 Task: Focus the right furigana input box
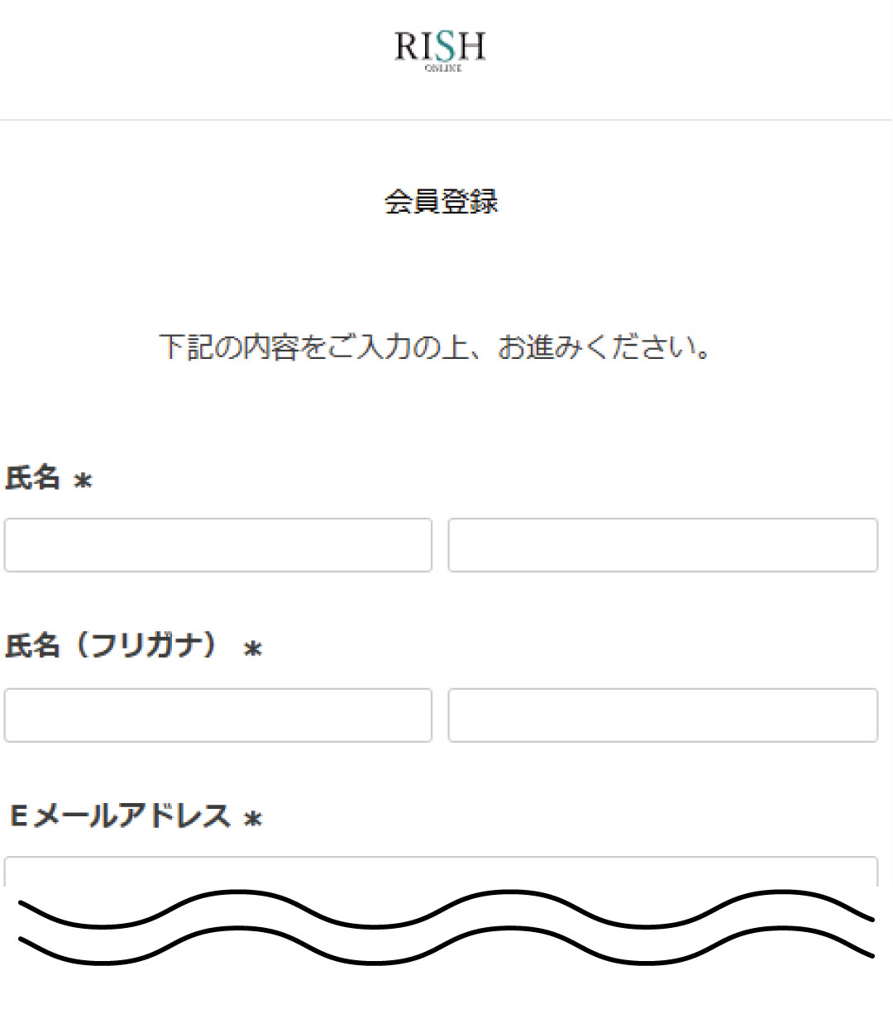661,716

...

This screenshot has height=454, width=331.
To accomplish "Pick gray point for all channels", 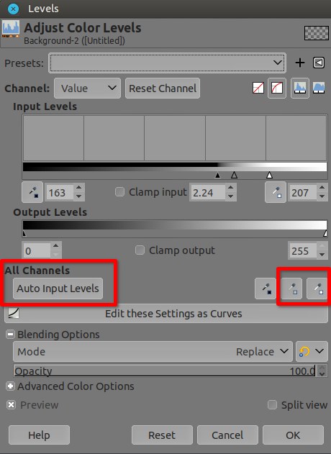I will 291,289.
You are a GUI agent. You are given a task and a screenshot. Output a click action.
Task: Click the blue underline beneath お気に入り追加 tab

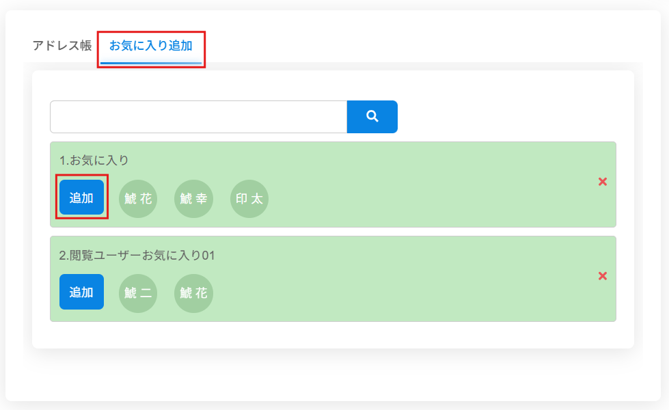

* Required work *
Return each line of the material above in which the string "screenshot" appears.

* Output *
This screenshot has height=454, width=331.
You are a GUI agent. You are given a task and a screenshot. Output a click action.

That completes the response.